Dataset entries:
________________
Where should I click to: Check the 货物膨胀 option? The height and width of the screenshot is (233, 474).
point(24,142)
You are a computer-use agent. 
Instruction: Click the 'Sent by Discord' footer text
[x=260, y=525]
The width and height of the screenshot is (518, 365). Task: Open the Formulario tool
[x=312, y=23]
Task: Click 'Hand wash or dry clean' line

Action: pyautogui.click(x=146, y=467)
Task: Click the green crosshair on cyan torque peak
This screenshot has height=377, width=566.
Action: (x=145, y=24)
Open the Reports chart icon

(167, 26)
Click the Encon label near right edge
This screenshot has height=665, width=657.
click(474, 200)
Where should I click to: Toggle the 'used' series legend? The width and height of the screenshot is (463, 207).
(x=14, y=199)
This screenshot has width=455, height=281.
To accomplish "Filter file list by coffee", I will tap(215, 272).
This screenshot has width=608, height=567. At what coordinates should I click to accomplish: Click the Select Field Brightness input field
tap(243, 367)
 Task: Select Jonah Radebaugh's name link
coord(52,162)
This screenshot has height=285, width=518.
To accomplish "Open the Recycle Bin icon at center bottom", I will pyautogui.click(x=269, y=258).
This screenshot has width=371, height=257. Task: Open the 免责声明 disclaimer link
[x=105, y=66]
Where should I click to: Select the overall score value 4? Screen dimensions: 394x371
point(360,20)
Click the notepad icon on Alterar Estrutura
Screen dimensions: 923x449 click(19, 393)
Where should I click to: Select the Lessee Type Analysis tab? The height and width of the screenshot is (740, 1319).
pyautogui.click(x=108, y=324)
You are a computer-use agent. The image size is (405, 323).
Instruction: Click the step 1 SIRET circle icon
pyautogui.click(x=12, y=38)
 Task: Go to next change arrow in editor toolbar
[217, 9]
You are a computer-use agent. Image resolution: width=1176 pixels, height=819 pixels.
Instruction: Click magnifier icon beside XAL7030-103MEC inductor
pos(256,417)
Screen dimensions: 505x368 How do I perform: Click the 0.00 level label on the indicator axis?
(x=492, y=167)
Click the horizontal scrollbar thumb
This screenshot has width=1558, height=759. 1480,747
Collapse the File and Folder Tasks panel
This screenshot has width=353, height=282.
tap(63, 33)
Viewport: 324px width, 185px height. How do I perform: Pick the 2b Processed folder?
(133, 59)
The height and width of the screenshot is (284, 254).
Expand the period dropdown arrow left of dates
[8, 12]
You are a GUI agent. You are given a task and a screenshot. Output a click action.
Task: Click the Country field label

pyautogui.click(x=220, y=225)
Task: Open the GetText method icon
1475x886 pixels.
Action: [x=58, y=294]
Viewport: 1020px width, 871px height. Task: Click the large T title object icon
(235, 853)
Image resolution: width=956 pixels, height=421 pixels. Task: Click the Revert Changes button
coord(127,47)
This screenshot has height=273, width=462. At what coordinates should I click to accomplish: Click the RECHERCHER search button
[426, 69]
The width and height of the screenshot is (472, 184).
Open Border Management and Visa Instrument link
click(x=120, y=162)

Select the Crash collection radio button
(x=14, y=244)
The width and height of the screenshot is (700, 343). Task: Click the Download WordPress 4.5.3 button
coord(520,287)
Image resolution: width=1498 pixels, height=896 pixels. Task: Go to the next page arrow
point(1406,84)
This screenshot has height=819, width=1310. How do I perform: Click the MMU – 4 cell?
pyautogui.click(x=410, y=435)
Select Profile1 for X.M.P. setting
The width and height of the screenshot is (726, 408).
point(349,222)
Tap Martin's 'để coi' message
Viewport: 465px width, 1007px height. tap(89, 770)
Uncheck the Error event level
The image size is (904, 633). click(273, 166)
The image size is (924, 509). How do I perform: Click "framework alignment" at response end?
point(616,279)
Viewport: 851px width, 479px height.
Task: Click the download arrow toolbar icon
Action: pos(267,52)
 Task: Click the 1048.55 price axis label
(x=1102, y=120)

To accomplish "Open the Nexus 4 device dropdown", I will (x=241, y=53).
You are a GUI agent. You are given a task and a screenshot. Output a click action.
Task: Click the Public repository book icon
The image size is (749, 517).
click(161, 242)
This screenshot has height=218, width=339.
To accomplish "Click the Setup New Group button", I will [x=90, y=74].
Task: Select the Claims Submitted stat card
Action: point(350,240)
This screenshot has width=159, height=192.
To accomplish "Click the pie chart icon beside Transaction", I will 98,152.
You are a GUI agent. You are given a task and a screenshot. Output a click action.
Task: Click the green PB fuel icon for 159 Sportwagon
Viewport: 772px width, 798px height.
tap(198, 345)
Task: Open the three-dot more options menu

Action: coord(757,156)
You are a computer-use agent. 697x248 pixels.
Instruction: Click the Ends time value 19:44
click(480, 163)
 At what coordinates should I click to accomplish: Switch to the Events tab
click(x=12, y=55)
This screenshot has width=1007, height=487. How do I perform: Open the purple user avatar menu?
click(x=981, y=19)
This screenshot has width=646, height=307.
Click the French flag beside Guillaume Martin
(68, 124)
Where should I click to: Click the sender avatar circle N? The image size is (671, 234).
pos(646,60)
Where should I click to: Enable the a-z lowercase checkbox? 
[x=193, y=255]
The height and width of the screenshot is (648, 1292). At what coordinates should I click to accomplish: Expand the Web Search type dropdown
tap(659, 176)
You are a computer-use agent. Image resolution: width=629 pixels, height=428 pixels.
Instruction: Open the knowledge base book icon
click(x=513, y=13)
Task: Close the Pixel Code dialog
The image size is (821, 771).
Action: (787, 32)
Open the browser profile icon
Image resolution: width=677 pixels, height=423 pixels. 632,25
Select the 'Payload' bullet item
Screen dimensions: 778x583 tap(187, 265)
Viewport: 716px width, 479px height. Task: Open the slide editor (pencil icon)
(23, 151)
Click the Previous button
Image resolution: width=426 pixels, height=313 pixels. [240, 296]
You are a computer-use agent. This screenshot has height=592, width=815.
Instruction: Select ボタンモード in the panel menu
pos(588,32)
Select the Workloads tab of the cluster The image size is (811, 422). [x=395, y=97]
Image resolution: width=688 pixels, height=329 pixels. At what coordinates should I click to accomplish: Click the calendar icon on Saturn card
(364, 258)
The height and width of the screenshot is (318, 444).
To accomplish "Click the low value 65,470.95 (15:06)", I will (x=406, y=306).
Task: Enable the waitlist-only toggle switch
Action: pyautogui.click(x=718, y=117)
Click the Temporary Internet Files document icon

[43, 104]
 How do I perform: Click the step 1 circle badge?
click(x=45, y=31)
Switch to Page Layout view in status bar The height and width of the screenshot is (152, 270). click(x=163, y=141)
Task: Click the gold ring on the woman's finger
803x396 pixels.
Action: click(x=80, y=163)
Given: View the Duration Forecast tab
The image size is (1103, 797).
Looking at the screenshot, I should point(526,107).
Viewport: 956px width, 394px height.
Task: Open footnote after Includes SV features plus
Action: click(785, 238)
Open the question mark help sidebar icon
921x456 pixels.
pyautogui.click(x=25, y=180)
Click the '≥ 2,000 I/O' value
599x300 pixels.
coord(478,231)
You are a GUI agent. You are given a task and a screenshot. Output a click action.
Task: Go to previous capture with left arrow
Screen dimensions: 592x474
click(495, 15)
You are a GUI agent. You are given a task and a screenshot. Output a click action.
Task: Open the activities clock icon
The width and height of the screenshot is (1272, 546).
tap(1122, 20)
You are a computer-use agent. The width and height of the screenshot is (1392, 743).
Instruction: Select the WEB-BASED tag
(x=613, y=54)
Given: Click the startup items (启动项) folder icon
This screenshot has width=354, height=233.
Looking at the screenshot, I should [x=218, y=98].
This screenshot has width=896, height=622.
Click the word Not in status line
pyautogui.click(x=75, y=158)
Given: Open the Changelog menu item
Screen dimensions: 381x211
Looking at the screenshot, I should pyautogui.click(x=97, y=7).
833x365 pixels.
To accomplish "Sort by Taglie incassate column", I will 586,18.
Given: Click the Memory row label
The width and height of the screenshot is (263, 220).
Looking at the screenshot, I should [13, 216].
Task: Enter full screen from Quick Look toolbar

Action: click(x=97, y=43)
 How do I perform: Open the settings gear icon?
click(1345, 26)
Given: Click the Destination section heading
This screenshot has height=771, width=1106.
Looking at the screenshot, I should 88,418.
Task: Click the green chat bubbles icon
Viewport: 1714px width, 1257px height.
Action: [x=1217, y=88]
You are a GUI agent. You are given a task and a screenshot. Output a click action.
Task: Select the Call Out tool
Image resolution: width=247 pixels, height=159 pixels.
________________
Work instructions: Across these entries, count each line where the string "computer" shows up. Give only the count.

Answer area: 7